Béla Bartók: Viola Concerto
In autumn 1940, Béla Bartók (1881–1945) crossed the Atlantic to escape the war in Europe. He was not happy there, and no one knew his music until Sergei Koussevitzky commissioned him to write a Concerto for Orchestra. This proved to be a great success and Bartók was inundated with orders. One was from the Scottish violist William Primrose. Bartok eagerly set to work, but he was by then in poor health, and by the time he died in 1945, he had made only some sketches. A student of his, Tibor Serly, used these to produce a version that was premiered in 1949. Bartók’s son Peter made and published another version with violist Paul Neubauer. Though Bartók’s intentions remained somewhat obscure, he is known to have had a fairly short concerto in mind with a virtuoso solo part. Each movement was to begin in the same way, with a solo introduction. The finale includes a quotation from a Scottish tune, maybe as a tribute to Primrose’s Scottish background.
Tabea Zimmermann has often performed the Serly version of the concerto, but after studying Bartók’s own sketches made an edition of her own.
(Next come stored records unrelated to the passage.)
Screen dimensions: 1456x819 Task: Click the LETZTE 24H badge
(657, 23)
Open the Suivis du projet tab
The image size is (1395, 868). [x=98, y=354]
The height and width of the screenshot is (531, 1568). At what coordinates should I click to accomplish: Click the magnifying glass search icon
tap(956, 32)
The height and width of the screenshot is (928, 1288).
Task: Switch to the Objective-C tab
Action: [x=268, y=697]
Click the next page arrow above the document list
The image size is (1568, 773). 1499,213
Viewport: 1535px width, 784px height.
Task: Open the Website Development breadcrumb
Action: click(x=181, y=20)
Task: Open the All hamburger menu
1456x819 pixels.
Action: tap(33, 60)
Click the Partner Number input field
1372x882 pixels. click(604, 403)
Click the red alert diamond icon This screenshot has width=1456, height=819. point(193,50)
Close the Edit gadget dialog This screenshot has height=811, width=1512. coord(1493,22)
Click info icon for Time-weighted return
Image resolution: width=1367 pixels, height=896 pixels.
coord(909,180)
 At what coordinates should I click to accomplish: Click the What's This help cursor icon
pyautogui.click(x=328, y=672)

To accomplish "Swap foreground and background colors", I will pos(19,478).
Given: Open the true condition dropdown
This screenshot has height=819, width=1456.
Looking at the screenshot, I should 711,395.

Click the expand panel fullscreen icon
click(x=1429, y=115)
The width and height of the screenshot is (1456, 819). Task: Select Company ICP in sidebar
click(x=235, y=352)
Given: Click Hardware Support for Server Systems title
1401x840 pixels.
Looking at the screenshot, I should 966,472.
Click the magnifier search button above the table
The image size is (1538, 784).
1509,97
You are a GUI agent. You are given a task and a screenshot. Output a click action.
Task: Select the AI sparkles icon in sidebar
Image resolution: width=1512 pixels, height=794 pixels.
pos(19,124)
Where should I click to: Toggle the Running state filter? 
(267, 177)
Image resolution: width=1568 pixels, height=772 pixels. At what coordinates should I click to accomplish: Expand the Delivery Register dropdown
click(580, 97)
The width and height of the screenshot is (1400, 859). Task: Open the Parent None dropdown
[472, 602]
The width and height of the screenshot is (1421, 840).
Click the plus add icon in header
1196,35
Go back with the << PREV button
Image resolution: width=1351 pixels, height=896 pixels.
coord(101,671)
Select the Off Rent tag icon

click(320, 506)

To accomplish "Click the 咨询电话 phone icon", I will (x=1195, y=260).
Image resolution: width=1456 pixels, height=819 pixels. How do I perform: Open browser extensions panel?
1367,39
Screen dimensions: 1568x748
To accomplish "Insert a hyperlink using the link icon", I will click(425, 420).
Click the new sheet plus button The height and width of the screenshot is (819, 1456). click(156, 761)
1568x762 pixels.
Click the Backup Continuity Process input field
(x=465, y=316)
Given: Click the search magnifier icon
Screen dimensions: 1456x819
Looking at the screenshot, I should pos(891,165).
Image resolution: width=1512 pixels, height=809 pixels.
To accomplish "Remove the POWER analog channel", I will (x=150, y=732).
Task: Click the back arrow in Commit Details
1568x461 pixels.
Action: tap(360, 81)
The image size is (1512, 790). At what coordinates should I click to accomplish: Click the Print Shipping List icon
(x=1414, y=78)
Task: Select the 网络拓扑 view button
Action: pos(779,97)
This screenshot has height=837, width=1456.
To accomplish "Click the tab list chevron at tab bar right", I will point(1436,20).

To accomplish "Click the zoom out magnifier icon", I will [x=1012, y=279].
In practice this means she has deleted all Serly’s additions and changes to the score.
Pyotr Tchaikovsky: Symphony No. 4 in F Minor, Op. 36
Pyotr Tchaikovsky (1840–1893) wrote his fourth symphony in 1877. Always self-critical, he wondered whether anyone would ever listen to it once he had left this world. He need not have been pessimistic, for it is still one of his most popular works. Describing it in a letter to its dedicatee Nadezhda von Meck, he explained that the opening fanfare is Fate: “that fateful force which prevents the impulse to happiness from attaining its goal.” The second movement captures “that melancholy feeling that comes in the evenings when, weary from your labour, you sit alone, and take a book”; the third “the elusive images that can rush past in the imagination when you have drunk a little wine”; and the finale “a picture of festive merriment”.
The fate to which Tchaikovsky refers may have been his homosexuality. Some of the motifs, on the other hand, point to the aria in Bizet’s Carmen when she sees her death forecast in the cards. Be that as it may, the symphony also expresses the ultra-romantic idea (which Tchaikovsky admitted having borrowed from Beethoven’s fifth symphony) of victory over adversity.